A group of scientists from Harvard University suggested that the mass of the Higgs boson could change. The researchers stated that this situation will prepare the destruction of the universe by interacting with a quantum particle and a black hole, and explained that the demolition process may have started. Physicists also stated that the Higgs decay, also known as the God particle, may cause the cosmos to disappear, giving mass to all matter in the universe.
A group of scientists from Harvard University in the US suggested that the universe could suddenly disappear as the negative energy bubble bursting by the Higgs boson exploded. The slow death of its ever-expanding universe was previously introduced in the Standard Model of Particle Physics, which was used by scientists to explain the basic building blocks of matter.
In this model, it has been suggested that a force called dark energy under the cosmos accelerates the expansion of the universe, which will continue until it slips into a completely cold, sloppy cliff. However, new research predicts that the end of the universe will not come slowly, but with a sudden explosion in 10 * 139 (billions of years) years.
The mass of the Higgs boson, which has been theorized since the 1970s and discovered in the 2012 Great Hadron Collision experiment, is believed to be 125 gigaelectronvolts [GeV], a measure of energy used in particle accelerator physics. However, according to laws that explain the interaction of subatomic particles of its universe, the mass of matter may not always remain constant.

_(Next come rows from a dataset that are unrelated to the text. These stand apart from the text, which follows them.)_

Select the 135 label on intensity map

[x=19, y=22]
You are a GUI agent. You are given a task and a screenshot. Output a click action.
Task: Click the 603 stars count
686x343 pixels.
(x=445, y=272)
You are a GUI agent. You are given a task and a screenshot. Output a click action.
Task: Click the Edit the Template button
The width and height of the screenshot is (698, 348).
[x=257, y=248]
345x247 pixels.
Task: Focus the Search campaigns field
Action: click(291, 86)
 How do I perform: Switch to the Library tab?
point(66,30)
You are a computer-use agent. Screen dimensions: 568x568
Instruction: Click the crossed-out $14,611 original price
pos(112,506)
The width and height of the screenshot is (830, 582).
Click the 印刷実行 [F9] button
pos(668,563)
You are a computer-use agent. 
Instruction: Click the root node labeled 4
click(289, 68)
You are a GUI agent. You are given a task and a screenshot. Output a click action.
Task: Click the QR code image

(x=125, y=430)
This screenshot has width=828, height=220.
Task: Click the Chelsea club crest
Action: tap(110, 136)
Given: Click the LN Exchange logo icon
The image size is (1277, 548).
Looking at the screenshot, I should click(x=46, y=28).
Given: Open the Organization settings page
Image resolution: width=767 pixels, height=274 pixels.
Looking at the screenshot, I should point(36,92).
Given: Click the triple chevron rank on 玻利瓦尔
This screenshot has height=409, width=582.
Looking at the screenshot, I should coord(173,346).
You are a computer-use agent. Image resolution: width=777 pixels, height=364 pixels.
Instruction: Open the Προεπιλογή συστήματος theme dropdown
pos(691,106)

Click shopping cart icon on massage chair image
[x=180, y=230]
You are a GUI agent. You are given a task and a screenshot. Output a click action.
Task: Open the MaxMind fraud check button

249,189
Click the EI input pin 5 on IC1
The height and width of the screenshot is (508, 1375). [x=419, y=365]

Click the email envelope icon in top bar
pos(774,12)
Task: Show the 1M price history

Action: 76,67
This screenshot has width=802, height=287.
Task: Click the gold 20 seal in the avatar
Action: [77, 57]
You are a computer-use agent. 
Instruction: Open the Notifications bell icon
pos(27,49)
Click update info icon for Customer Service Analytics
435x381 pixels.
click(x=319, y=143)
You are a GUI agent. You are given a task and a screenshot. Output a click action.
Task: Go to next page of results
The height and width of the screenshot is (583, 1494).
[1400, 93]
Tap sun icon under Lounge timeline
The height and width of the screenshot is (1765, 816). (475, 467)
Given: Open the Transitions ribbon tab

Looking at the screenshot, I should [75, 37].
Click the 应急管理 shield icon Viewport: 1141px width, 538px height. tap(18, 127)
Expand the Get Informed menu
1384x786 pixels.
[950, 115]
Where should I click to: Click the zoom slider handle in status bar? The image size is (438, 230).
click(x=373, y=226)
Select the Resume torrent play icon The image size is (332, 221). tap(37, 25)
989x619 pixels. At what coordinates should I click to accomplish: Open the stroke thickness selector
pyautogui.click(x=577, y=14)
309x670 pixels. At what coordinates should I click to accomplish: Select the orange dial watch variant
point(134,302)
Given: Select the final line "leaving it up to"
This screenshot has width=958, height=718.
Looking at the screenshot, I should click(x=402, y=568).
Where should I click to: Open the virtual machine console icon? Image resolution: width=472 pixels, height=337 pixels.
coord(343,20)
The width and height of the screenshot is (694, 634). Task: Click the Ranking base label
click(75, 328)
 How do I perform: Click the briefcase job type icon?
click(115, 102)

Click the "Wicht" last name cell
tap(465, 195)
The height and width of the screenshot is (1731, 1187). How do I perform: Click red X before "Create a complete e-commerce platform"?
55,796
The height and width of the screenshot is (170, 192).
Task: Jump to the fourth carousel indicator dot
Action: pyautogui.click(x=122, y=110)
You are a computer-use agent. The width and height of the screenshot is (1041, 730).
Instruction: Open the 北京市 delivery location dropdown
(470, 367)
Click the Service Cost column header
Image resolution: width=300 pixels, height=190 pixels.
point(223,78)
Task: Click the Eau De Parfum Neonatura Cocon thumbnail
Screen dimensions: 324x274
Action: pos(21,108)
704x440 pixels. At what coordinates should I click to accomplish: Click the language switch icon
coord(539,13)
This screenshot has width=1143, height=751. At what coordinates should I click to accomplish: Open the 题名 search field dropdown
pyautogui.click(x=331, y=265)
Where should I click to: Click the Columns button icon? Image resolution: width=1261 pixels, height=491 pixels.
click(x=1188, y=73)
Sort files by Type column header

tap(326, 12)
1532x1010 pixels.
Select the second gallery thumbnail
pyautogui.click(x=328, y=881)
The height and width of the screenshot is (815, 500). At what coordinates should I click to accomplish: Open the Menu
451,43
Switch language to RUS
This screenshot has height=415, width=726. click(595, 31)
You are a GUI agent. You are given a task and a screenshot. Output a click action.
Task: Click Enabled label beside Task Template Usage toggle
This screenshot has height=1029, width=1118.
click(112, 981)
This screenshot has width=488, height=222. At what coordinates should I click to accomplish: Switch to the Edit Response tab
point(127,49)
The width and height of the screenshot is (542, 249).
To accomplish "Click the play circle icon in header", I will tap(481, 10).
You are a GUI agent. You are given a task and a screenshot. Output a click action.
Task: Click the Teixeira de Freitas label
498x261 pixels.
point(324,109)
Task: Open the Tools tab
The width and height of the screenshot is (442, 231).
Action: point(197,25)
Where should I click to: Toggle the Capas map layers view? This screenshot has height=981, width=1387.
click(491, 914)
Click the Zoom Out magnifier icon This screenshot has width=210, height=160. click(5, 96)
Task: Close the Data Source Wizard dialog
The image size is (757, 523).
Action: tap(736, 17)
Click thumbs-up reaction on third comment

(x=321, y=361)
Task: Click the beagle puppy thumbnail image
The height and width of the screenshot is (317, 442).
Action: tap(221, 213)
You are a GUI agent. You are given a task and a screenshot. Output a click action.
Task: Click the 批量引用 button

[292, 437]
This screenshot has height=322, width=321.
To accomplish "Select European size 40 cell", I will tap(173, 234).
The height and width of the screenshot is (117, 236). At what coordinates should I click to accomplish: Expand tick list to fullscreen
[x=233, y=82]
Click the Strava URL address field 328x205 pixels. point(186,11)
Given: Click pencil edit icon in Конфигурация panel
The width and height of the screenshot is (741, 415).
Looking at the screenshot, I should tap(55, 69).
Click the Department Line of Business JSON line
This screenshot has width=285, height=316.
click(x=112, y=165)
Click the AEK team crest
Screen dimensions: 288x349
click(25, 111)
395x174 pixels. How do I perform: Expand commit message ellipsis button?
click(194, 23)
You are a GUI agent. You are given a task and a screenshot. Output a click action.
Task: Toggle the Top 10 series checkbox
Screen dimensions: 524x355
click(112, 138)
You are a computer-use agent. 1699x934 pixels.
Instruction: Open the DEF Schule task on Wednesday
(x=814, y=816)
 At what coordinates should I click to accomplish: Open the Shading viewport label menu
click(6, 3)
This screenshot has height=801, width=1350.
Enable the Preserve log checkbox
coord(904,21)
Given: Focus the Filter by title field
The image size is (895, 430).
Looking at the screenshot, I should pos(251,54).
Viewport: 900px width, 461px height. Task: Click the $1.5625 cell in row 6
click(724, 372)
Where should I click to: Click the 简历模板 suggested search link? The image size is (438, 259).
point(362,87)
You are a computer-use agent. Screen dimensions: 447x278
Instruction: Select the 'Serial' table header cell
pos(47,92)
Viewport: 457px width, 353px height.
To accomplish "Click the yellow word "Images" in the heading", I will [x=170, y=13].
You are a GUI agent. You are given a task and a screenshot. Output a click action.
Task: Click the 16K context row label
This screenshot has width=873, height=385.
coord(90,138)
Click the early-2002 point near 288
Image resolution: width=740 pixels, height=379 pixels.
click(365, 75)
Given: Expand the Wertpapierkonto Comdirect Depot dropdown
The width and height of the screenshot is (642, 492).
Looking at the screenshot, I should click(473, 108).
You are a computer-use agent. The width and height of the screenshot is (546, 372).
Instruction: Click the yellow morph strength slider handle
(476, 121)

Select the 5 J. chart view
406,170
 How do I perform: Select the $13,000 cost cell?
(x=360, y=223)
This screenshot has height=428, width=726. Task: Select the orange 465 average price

In the study conducted by Harvard University theorists, it was stated that the mass of the Higgs boson will also change one day. When the values of this quantum particle, which constitutes the mass of all the matter in the universe, it is revealed that all the processes that make life possible can be disrupted.
On the other hand, it was stated that this would create a balloon of negative energy that would destroy all known laws of physics, and it was pointed out that this balloon would expand continuously until it covered the entire universe. “We want to correct previous estimates as much as possible and create as much concrete data as possible on the date when the universe will perish,” said researcher Anders Andreasson.